● **Exercise prompt**: Turn every line of the records below into a numbered list, and leave out the blank lines.

---------- Material provided ----------

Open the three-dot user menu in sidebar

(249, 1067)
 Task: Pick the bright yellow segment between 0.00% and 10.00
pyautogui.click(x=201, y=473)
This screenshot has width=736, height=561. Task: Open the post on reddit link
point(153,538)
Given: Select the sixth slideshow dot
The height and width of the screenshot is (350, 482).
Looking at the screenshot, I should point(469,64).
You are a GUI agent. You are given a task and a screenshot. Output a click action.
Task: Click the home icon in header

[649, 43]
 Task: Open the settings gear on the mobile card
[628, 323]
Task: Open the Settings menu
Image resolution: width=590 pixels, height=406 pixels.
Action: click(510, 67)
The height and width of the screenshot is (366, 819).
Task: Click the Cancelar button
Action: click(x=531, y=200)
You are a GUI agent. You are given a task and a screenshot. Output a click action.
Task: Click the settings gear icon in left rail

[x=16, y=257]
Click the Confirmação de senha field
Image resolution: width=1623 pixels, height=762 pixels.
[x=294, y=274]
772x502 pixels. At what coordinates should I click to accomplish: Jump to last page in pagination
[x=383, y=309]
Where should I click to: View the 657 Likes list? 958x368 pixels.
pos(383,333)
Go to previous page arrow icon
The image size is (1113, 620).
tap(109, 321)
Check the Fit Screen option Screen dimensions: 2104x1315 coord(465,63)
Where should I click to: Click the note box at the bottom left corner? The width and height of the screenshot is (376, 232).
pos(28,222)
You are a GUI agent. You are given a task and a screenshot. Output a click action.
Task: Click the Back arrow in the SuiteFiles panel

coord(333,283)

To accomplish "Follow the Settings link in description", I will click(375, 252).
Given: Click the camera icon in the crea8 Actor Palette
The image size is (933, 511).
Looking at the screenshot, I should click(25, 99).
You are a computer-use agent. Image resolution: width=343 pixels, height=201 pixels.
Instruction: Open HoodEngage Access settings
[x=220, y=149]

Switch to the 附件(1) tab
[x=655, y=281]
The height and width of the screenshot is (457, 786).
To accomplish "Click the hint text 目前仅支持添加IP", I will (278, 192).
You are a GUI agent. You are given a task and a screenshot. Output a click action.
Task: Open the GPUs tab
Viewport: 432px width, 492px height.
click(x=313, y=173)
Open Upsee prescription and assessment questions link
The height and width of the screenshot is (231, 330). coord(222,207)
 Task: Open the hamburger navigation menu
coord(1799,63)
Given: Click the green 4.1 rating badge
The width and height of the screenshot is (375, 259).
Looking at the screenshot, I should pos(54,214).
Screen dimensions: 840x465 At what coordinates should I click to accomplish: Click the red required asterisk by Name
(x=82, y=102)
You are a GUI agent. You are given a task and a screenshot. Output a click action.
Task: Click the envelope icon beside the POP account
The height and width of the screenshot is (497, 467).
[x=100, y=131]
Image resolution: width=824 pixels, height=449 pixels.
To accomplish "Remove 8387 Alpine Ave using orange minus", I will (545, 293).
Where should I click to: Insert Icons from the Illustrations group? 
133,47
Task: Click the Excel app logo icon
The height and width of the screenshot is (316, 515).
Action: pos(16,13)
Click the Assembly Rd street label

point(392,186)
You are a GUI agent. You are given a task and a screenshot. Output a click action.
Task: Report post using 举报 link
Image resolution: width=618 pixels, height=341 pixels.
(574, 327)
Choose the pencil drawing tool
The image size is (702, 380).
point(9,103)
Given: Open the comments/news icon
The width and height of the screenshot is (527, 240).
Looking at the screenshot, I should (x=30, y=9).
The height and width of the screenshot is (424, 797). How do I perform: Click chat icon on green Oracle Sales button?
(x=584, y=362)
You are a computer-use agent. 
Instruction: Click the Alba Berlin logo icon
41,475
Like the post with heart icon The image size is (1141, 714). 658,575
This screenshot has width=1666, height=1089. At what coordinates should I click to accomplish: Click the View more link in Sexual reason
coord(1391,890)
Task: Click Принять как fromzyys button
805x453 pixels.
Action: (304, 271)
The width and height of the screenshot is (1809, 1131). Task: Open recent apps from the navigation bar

----------

● **Full response**:
1. Open the three-dot user menu in sidebar
2. (249, 1067)
3.  Task: Pick the bright yellow segment between 0.00% and 10.00
4. pyautogui.click(x=201, y=473)
5. This screenshot has width=736, height=561. Task: Open the post on reddit link
6. point(153,538)
7. Given: Select the sixth slideshow dot
8. The height and width of the screenshot is (350, 482).
9. Looking at the screenshot, I should point(469,64).
10. You are a GUI agent. You are given a task and a screenshot. Output a click action.
11. Task: Click the home icon in header
12. [649, 43]
13.  Task: Open the settings gear on the mobile card
14. [628, 323]
15. Task: Open the Settings menu
16. Image resolution: width=590 pixels, height=406 pixels.
17. Action: click(510, 67)
18. The height and width of the screenshot is (366, 819).
19. Task: Click the Cancelar button
20. Action: click(x=531, y=200)
21. You are a GUI agent. You are given a task and a screenshot. Output a click action.
22. Task: Click the settings gear icon in left rail
23. [x=16, y=257]
24. Click the Confirmação de senha field
25. Image resolution: width=1623 pixels, height=762 pixels.
26. [x=294, y=274]
27. 772x502 pixels. At what coordinates should I click to accomplish: Jump to last page in pagination
28. [x=383, y=309]
29. Where should I click to: View the 657 Likes list? 958x368 pixels.
30. pos(383,333)
31. Go to previous page arrow icon
32. The image size is (1113, 620).
33. tap(109, 321)
34. Check the Fit Screen option Screen dimensions: 2104x1315 coord(465,63)
35. Where should I click to: Click the note box at the bottom left corner? The width and height of the screenshot is (376, 232).
36. pos(28,222)
37. You are a GUI agent. You are given a task and a screenshot. Output a click action.
38. Task: Click the Back arrow in the SuiteFiles panel
39. coord(333,283)
40. To accomplish "Follow the Settings link in description", I will click(375, 252).
41. Given: Click the camera icon in the crea8 Actor Palette
42. The image size is (933, 511).
43. Looking at the screenshot, I should click(25, 99).
44. You are a computer-use agent. Image resolution: width=343 pixels, height=201 pixels.
45. Instruction: Open HoodEngage Access settings
46. [x=220, y=149]
47. Switch to the 附件(1) tab
48. [x=655, y=281]
49. The height and width of the screenshot is (457, 786).
50. To accomplish "Click the hint text 目前仅支持添加IP", I will (278, 192).
51. You are a GUI agent. You are given a task and a screenshot. Output a click action.
52. Task: Open the GPUs tab
53. Viewport: 432px width, 492px height.
54. click(x=313, y=173)
55. Open Upsee prescription and assessment questions link
56. The height and width of the screenshot is (231, 330). coord(222,207)
57.  Task: Open the hamburger navigation menu
58. coord(1799,63)
59. Given: Click the green 4.1 rating badge
60. The width and height of the screenshot is (375, 259).
61. Looking at the screenshot, I should pos(54,214).
62. Screen dimensions: 840x465 At what coordinates should I click to accomplish: Click the red required asterisk by Name
63. (x=82, y=102)
64. You are a GUI agent. You are given a task and a screenshot. Output a click action.
65. Task: Click the envelope icon beside the POP account
66. The height and width of the screenshot is (497, 467).
67. [x=100, y=131]
68. Image resolution: width=824 pixels, height=449 pixels.
69. To accomplish "Remove 8387 Alpine Ave using orange minus", I will (545, 293).
70. Where should I click to: Insert Icons from the Illustrations group? 
71. 133,47
72. Task: Click the Excel app logo icon
73. The height and width of the screenshot is (316, 515).
74. Action: pos(16,13)
75. Click the Assembly Rd street label
76. point(392,186)
77. You are a GUI agent. You are given a task and a screenshot. Output a click action.
78. Task: Report post using 举报 link
79. Image resolution: width=618 pixels, height=341 pixels.
80. (574, 327)
81. Choose the pencil drawing tool
82. The image size is (702, 380).
83. point(9,103)
84. Given: Open the comments/news icon
85. The width and height of the screenshot is (527, 240).
86. Looking at the screenshot, I should (x=30, y=9).
87. The height and width of the screenshot is (424, 797). How do I perform: Click chat icon on green Oracle Sales button?
88. (x=584, y=362)
89. You are a computer-use agent. 
90. Instruction: Click the Alba Berlin logo icon
91. 41,475
92. Like the post with heart icon The image size is (1141, 714). 658,575
93. This screenshot has width=1666, height=1089. At what coordinates should I click to accomplish: Click the View more link in Sexual reason
94. coord(1391,890)
95. Task: Click Принять как fromzyys button
96. 805x453 pixels.
97. Action: (304, 271)
98. The width and height of the screenshot is (1809, 1131). Task: Open recent apps from the navigation bar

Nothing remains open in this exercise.